2.2 Strategic sectors concerned
The regime of liberalisation of FDI in Spain in the following strategic sectors is suspended (as it affects public order, public security and public health):
- Critical infrastructures, whether physical or virtual (including energy, transport, water, health, communications, media, data processing or storage, aerospace, defence, electoral or financial infrastructures, and sensitive facilities), as well as land and real estate that are key to the use of such infrastructures, understood as those referred to in Law 8/2011 of 28 April, which establishes measures for the protection of critical infrastructures.
- Critical technologies and dual-use, key technologies for industrial leadership and training, and technologies developed under programmes and projects of particular interest to Spain, including telecommunications, artificial intelligence, robotics, semiconductors, cyber security, aerospace, defence, energy storage, quantum and nuclear technologies, as well as nanotechnologies and biotechnologies, advanced materials and advanced manufacturing systems.
- Supply of fundamental inputs, in particular energy, understood as those regulated by Law 24/2013, of 26 December, on the Electricity Sector, and Law 34/1998, of 7 October, on the Hydrocarbons sector, or those referring to strategic connectivity services, to raw materials, as well as food safety.
- Sectors with access to sensitive information, in particular personal data, or with the capacity to control such information, in accordance with Organic Law 3/2018 of 5 December on the Protection of Personal Data and the guarantee of digital rights.
- Media, without prejudice to the fact that audiovisual communication services under the terms defined in Law 7/2010, of 31 March, General of Audiovisual Communication, shall be governed by the provisions of said law.
The Government reserves the right to add to this list other sectors that may affect public order, public security and public health.
2.3 Investors which need authorisation regardless of the sector
The regime of liberalization of foreign direct investment in Spain is also suspended in the following cases, regardless of the sector:
- If the foreign investor is directly or indirectly controlled by the government, including public bodies or the armed forces, of a third country, (according to the criteria set out in Article 7.2 of the Spanish Antitrust Act being applied for the purpose of determining the existence of control we set out above).
- If the foreign investor has made investments or participated in activities in sectors affecting security, public order and public health in another Member State, and in particular those listed in section 2.2 above.
- If there is a serious risk that the foreign carries out criminal or illegal activities affecting public security, public order or public health in Spain.
2.4 What does the suspension of the liberalisation imply?
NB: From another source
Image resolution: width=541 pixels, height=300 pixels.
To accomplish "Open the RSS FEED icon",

The suspension implies the need for authorisation for all such Investments except those of less than EUR 1 million. As regards their effectiveness, investment operations carried out without the required prior authorisation will have no validity or legal effect until they are legalised. The carrying out of acts, business, transactions or operations without requesting authorisation when it is required (or prior to granting it or in breach of the established conditions) will constitute a very serious infringement and will be punishable in accordance with the regime provided for in Law 19/2003.
Finally, a transitional simplified procedural regime was set out for operations (i) which were already under way on 18 March 2020 when the RDL came into force and (ii) for investments of between 1 and 5 million euros.